Wherever the word "computer" occurs in the listing, copy the whole line.

===== SOURCE DATA

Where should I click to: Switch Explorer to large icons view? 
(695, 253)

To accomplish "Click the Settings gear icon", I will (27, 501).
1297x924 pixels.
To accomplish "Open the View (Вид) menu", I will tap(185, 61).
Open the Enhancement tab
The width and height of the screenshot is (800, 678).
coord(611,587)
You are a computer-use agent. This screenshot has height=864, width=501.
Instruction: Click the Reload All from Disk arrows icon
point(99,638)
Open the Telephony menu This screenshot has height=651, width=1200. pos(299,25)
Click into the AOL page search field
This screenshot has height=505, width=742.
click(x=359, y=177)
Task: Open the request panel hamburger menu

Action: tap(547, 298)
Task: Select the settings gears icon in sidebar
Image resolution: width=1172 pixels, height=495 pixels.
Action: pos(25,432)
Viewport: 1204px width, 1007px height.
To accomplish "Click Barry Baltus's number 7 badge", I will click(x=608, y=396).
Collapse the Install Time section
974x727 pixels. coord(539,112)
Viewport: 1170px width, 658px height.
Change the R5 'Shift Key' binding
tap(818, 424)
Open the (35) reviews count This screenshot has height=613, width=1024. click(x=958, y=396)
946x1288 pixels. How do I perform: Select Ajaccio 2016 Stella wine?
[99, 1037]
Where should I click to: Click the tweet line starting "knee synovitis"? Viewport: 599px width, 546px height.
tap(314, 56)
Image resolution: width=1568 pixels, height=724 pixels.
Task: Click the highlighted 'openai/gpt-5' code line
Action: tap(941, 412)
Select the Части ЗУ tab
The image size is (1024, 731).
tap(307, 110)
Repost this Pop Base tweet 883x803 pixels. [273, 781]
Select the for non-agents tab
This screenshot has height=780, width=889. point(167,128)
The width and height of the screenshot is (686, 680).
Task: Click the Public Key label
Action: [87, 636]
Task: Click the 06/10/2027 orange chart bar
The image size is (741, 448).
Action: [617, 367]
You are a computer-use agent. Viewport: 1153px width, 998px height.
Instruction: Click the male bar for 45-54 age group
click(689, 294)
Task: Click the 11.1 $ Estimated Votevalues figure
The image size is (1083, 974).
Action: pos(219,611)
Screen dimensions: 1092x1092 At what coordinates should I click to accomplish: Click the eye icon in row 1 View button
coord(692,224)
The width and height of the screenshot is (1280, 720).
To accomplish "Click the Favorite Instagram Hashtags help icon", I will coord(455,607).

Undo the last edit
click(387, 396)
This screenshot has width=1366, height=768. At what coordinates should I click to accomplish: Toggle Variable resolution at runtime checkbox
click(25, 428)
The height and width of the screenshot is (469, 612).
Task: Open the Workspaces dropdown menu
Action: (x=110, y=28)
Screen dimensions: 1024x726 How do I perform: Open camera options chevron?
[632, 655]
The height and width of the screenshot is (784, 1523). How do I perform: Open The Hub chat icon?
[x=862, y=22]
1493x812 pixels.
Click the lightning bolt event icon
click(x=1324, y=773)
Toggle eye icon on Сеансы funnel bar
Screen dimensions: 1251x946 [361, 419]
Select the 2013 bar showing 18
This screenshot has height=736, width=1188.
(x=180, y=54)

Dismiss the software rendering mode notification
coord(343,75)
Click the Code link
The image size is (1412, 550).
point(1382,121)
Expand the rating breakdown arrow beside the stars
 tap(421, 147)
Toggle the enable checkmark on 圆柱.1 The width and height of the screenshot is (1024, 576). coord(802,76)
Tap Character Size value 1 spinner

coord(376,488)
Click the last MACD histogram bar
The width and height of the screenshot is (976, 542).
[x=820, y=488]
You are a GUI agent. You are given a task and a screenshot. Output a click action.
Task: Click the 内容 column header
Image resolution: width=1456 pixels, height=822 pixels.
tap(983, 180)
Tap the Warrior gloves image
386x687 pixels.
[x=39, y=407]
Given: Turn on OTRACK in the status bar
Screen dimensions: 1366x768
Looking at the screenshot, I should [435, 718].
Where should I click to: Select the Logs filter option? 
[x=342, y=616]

==========

# TASK RESPONSE
You are a computer-use agent. This screenshot has height=864, width=501.
You are a computer-use agent. Viewport: 1153px width, 998px height.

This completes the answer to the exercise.